§ **Alıntı**

☆ ☆ ☆ ☆

‘Mültecilere Yönelik Ayrımcılığın Önüne Hala Geçilebilir!’
Deprem sonrası mülteci ve göçmenlere yönelik nefret söylemi ve şiddet artıyor, hatta derinleşiyor mu? Bu sorunun yanıtı 'Dayanışmaya ve Bir Arada Olmaya İhtiyacımız Var' kampanyası ile yanıt buldu. Kampanyayı destekleyen Medya ve Göç Derneği’nden Dilan Taşdemir, "Depremde mültecilere yönelik örgütlenmiş ayrımcı tutum saha bulmuş gibi” diyor. Her şeye rağmen ayrımcılık ve ötekileştirmenin hala önüne geçilebileceğini düşünen Taşdemir, Maraş depremin yeni bir Türkiye için milat olabileceği umudunu taşıyor.
Deprem bölgesinde sayıları yüksek olan mültecilere karşı artan nefret söylemi, şiddet ile sosyal medyada yayılan işkence ve kötü muamele görüntüleri endişe verici boyuta ulaştı. İnsan hakları ve mülteci alanında çalışan sivil aktörler birbiri ardına sorunun ciddiyetine dikkat çeken uyarılarda bulunuyor. Birkaç gün önce başlayan ve çok sayıda sivil örgütün destek verdiği “Dayanışmaya ve Bir Arada Olmaya İhtiyacımız Var” kampanyası ile Türkiye’ye sağduyu çağrısında bulunuldu. Medya ve Göç Derneği’nden Dilan Taşdemir ile deprem sonrası mültecilerin durumunu ve destekçileri arasında yer aldıkları kampanyayı konuştuk.
Deprem Türkiye’de genel olarak mültecilere yönelik nefret söylemini, şiddeti derinleştiriyor mu?
Evet tabii ki derinleştiriyor. Zaten Türkiye’de çok uzun zamandır süregelen mültecilere ve göçmenlere yönelik bir nefret söylemi ve ayrımcılıkta bir yükseliş vardı. Bunu bir takım siyasetçiler, medya, sosyal medya, provokasyonlar derinleştiriyordu her geçen gün.
Çünkü mültecilerin şeytanlaştırılması, herhangi bir uyum politikasının olmaması, bir arada yaşama ilişkin bir takım çağrılarda bulunulmaması ve Türkiye’nin başına gelen her problemin mülteci ve göçmenler, yani öteki grupların üzerine yığılması idi bunun sebebi. Bu sadece Türkiye için geçerli değil. Bu tüm dünyada geçerli olan bir tutum.

☆ ☆ ☆ ☆

§ **Sağlanan Malzeme**

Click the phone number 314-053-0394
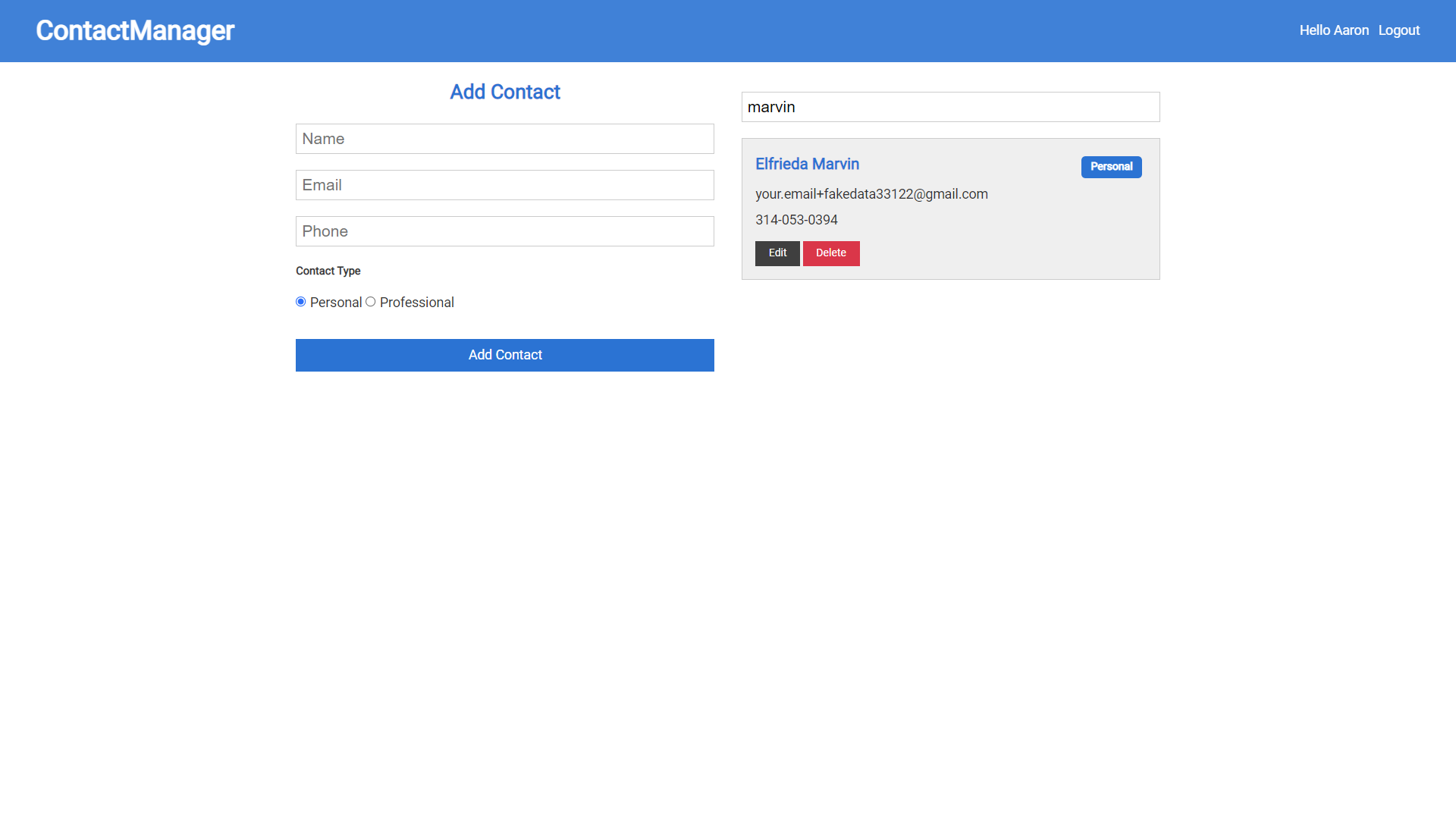 tap(796, 220)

☆ ☆ ☆ ☆

§ **Görevleriniz**
• 1. Mültecilere yönelik ayrımcılık üzerine söyleşiden "Deprem Türkiye’de genel" ile başlayıp "olan bir tutum." ifadesine kadar uzanan bölümü olduğu gibi çıkarın.
• 2. Mültecilere yönelik ayrımcılık üzerine söyleşiyi kaldığı yerden devam ettirin.

§ **Alıştırma Sonuçları**
• 1.
Deprem Türkiye’de genel olarak mültecilere yönelik nefret söylemini, şiddeti derinleştiriyor mu?
Evet tabii ki derinleştiriyor. Zaten Türkiye’de çok uzun zamandır süregelen mültecilere ve göçmenlere yönelik bir nefret söylemi ve ayrımcılıkta bir yükseliş vardı. Bunu bir takım siyasetçiler, medya, sosyal medya, provokasyonlar derinleştiriyordu her geçen gün.
Çünkü mültecilerin şeytanlaştırılması, herhangi bir uyum politikasının olmaması, bir arada yaşama ilişkin bir takım çağrılarda bulunulmaması ve Türkiye’nin başına gelen her problemin mülteci ve göçmenler, yani öteki grupların üzerine yığılması idi bunun sebebi. Bu sadece Türkiye için geçerli değil. Bu tüm dünyada geçerli olan bir tutum.

• 2.
Depremde de bu söylemin karşılığını çok net bir şekilde gördük. Çünkü deprem bölgesi mülteci ve göçmenlerin çok fazla yaşadığı bir bölge. Antep, Maraş, Kilis, Hatay, Osmaniye, Adana çok fazla mültecinin ve göçmenin yaşadığı yer. Depremin burada yaşanması, bu söylemin yeniden ortaya çıkmasını tetikledi.
Bir yandan da depremin ilk gününden itibaren sahaya inen bir takım “siyasetçi” kişilerin provokatif ve hedef gösteren tutumlarının yaygınlaşmasından da daha fazla bir yükseliş gözlemliyoruz.
Medya doğru, teyitli, tarafsız veriyi yaygınlaştırmakla mesul olarak görseydi kendisini böyle olmayabilirdi belki de.
Genel olarak medyanın mültecilere yönelik afet sürecindeki yayınlarını nasıl değerlendirirsiniz? Yanlış gördüğünüz uygulamalar var mı?
Elbette var çünkü çok kaotik bir ortam. Zaten mülteciler ve göçmenler çok fazla ayrımcılığa maruz kaldıkları için enkazdan çıkarılmaktan tutun da gıdaya erişim, barınmaya erişim gibi birçok desteğe de erişemeyeceklerini düşündüklerinden ya da erişemediklerinden gerilimler yaşanmış olabilir. Biz hala sahada değiliz; sahayı çok yakından takip ediyor olmamıza rağmen tam olarak orada ne yaşandığını bilmiyoruz.
Türkiye’nin kurulduğundan beri gördüğü en büyük afetle baş başayız. Hepsi için demiyorum ama medyanın büyük kısmının, teyit etmeden, gelen verileri doğrulamadan ya da halkta yaratacağı etkiyi ve provokatif bir yansımaları olacağını hesaba katmadan belirli grupları hedef göstermesi tabii ki nefret söyleminde arttırdı.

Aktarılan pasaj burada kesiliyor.